Sub-millisecond conformational dynamics of the A2A adenosine receptor revealed by single-molecule FRET
Ivan Maslov, Oleksandr Volkov, Polina Khorn, Philipp S. Orekhov, Anastasiia Gusach, Pavel Kuzmichev, А. С. Герасимов, Aleksandra Luginina, Quinten Coucke, Andrey Bogorodskiy, Valentin Gordeliy, Simon Wanninger, Anders Barth, Alexey Mishin, Johan Hofkens, Vadim Cherezov, Thomas Gensch, Jelle Hendrix, Valentin Borshchevskiy
Abstract
Abstract The complex pharmacology of G-protein-coupled receptors (GPCRs) is defined by their multi-state conformational dynamics. Single-molecule Förster Resonance Energy Transfer (smFRET) is well suited to quantify dynamics for individual protein molecules; however, its application to GPCRs is challenging.

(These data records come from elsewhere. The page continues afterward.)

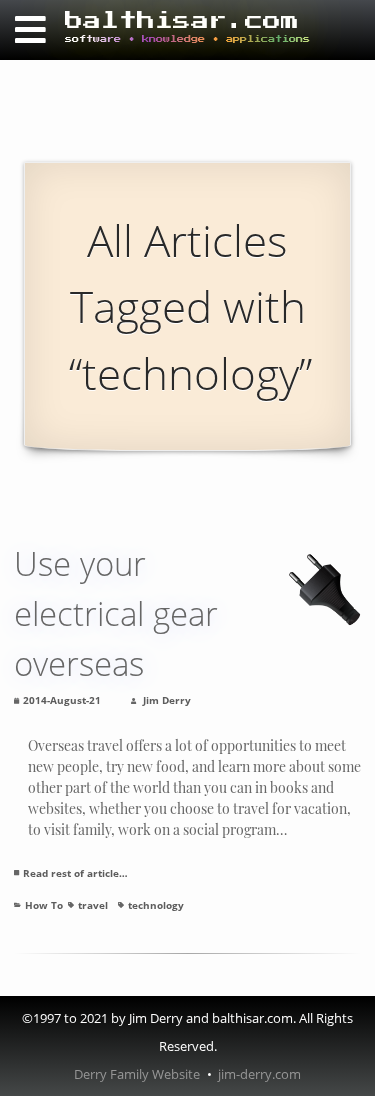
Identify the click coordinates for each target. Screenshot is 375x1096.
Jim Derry (167, 700)
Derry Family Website (137, 1074)
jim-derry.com (259, 1074)
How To (44, 905)
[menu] (30, 30)
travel (93, 905)
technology (156, 905)
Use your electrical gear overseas (116, 613)
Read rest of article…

Therefore, smFRET has been limited to studies of inter-receptor interactions in cellular membranes and receptors in detergent environments. Here, we performed smFRET experiments on functionally active human A 2A adenosine receptor (A 2A AR) molecules embedded in freely diffusing lipid nanodiscs to study their intramolecular conformational dynamics. We propose a dynamic model of A 2A AR activation that involves a slow (>2 ms) exchange between the active-like and inactive-like conformations in both apo and antagonist-bound A 2A AR, explaining the receptor’s constitutive activity. For the agonist-bound A 2A AR, we detected faster (390 ± 80 µs) ligand efficacy-dependent dynamics. Our work establishes a general smFRET platform for GPCR investigations that can potentially be used for drug screening and/or mechanism-of-action studies.